Des achats/revente de biens immobiliers ne sont pas qualifiées d’opérations de marchand de biens au regard des BIC/IS. La soumission à la TVA est-elle écartée pour autant ? Une cour d’appel se prononce.

La décision

La SCI de la Palmeraie est créée en mars 2005 avec pour objet l’acquisition, la gestion et l’administration de biens immobiliers et, plus généralement, toutes opérations se rapportant à cet objet, pourvu que ces opérations ne modifient pas son caractère civil.

Elle acquiert en 2005 un immeuble comprenant cinq logements donnés à la location, pour un montant de 165.000 €, revendu en l’état en 2007 pour un montant de 247.000 €.

En 2011, elle acquiert pour un montant de 90.000 €, un terrain à bâtir, sur lequel elle fait construire une maison, vendue en 2014 au prix de 310.000 €.

En 2014, elle acquiert pour un montant de 227.500 € une maison édifiée sur une parcelle qu’elle divise en deux. Elle revend en 2016 une parcelle de terrain à bâtir au prix de 90.000 €, et en 2018, la parcelle sur laquelle est édifiée la maison pour un prix de 339.000 €.

L’administration fiscale, considérant que la société exerçait une activité de marchand de biens, lui notifie des rappels de taxe sur la valeur ajoutée et des cotisations supplémentaires d’impôt sur les sociétés et de contribution sur les revenus locatifs, pour la période du 1er janvier 2013 au 31 décembre 2015. La SCI conteste.

Par un jugement du 21 décembre 2020, le tribunal administratif de Toulon prononce la décharge partielle des cotisations supplémentaires d’impôt sur les sociétés et de contribution sur les revenus locatifs auxquelles la société a été assujettie et rejette le surplus des conclusions de la requête.

La SCI relève appel de ce jugement en tant qu’il a rejeté sa demande tendant à la décharge des rappels de taxe sur la valeur ajoutée.

La Cour administrative d’appel de MARSEILLE la déboute – CAA de MARSEILLE, 6 janvier 2023, 21MA00744, Inédit au recueil Lebon :

« Compte tenu de l’ensemble des éléments qui précèdent, et notamment le court laps de temps qui s’est écoulé entre la date d’achat des biens et leur revente intervenue les 29 janvier 2014 et 20 janvier 2016 et de l’existence de plus-values importantes de cession, la SCI de la Palmeraie doit être regardée comme ayant eu, dès l’acquisition de ces biens, une intention spéculative.
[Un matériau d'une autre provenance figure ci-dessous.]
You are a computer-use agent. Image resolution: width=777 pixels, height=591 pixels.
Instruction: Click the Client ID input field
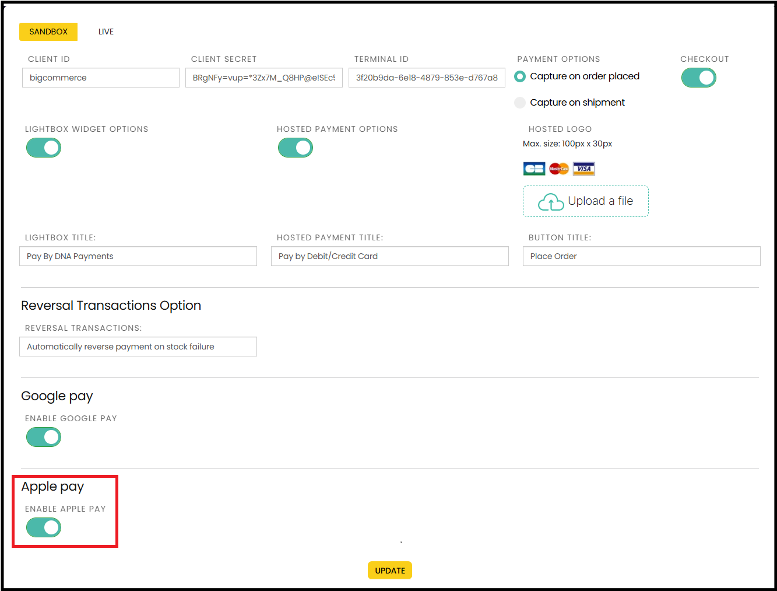tap(101, 78)
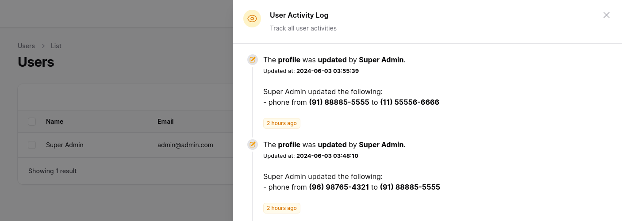
Task: Check the Super Admin row checkbox
Action: pyautogui.click(x=32, y=145)
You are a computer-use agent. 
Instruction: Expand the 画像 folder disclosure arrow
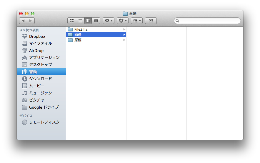[x=124, y=35]

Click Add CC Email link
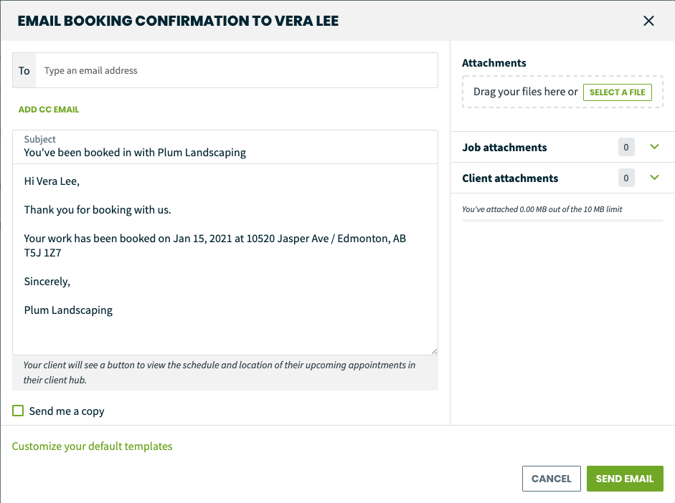click(49, 110)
Eu égard à ces opérations de cession réalisées sur une courte période, l’activité en cause a été exercée à titre habituel et ne peut être regardée comme s’inscrivant dans une démarche patrimoniale. Le caractère habituel de l’activité ressort en outre de l’existence d’une autre opération à caractère commercial, suite à l’acquisition d’un immeuble à usage d’habitation le 8 août 2005 puis à sa revente, dans un délai bref, le 27 mars 2007, qui a également donné lieu à une plus-value importante. Si la société appelante soutient que cette opération ne révèle aucune activité de marchand de biens immobiliers, elle se borne à reprendre le moyen soulevé en première instance en indiquant que les logements en cause ont été loués conformément à son objet social et n’ont pas été revendus à la découpe, et n’apporte ainsi aucun élément nouveau en appel au soutien de son argumentation. Enfin, si elle soutient qu’elle n’a effectué aucune démarche active de commercialisation foncière, cette circonstance est sans incidence en l’espèce au regard du caractère habituel des opérations immobilières réalisées par l’intéressée et de l’intention spéculative qui a présidé à ces opérations. Par suite, c’est à bon droit que l’administration fiscale a soumis les opérations de cession en cause à la taxe sur la valeur ajoutée au titre des périodes du 1er janvier 2014 au 31 décembre 2014 et du 1er janvier 2016 au 31 décembre 2016. »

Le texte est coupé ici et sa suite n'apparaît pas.